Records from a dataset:
○ ○ ○

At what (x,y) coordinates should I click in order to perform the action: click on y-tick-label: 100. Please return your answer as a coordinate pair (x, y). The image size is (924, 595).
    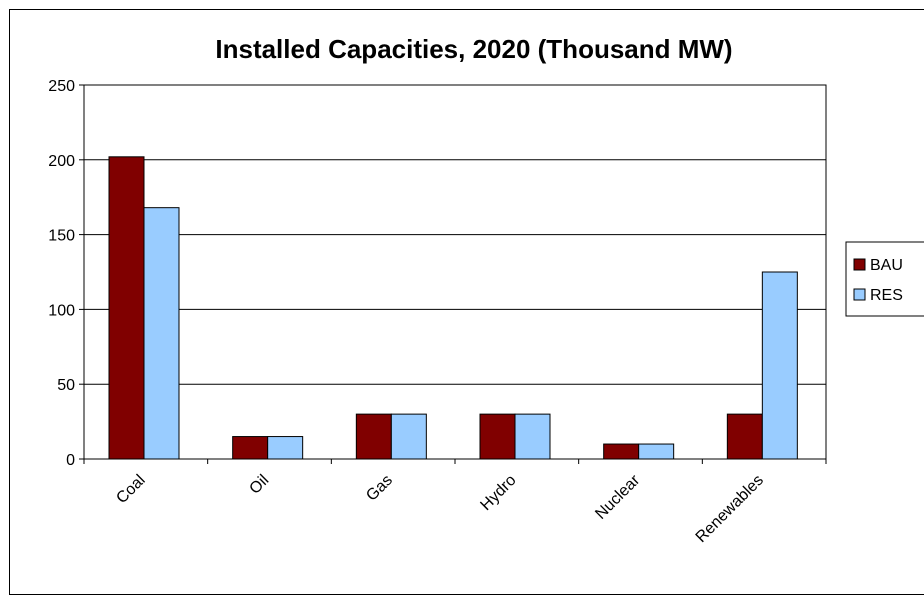
    Looking at the image, I should click on (62, 310).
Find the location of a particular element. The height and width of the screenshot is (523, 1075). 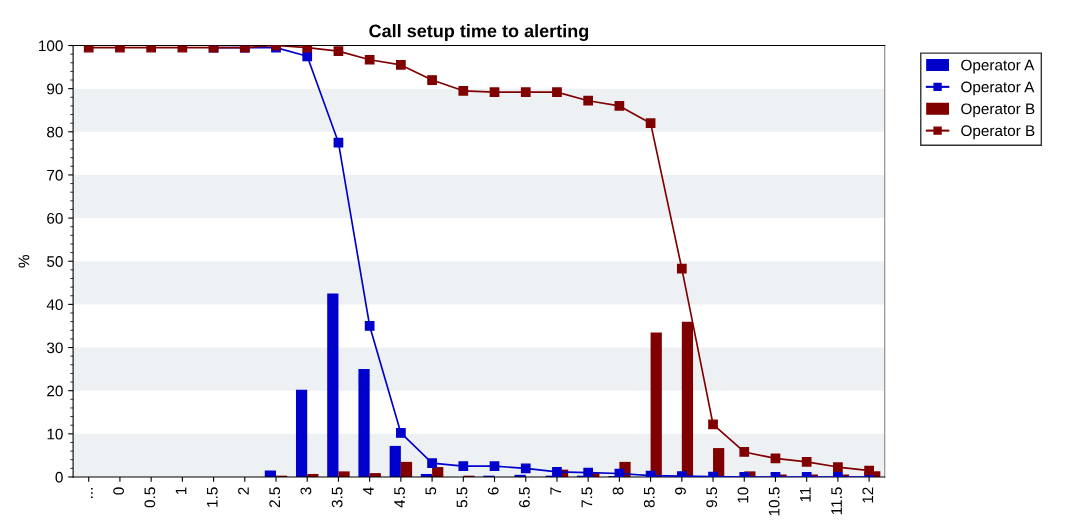

x-tick-label: 9.5 is located at coordinates (712, 498).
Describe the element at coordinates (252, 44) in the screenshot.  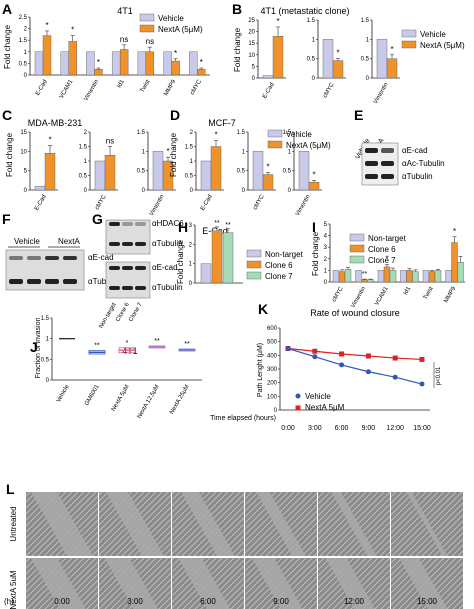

○ ○ ○

- _WORK INSTRUCTIONS_
Rewrite the lines above as a JSON list of strings, one string per line, skipping blank lines and omitting the pictures.

- _COMPLETED EXERCISE_
[
  "At what (x,y) coordinates should I click in order to perform the action: click on y-tick-label: 100. Please return your answer as a coordinate pair (x, y). The image size is (924, 595).",
  "    Looking at the image, I should click on (62, 310).",
  "Find the location of a particular element. The height and width of the screenshot is (523, 1075). ",
  "x-tick-label: 9.5 is located at coordinates (712, 498).",
  "Describe the element at coordinates (252, 44) in the screenshot.  "
]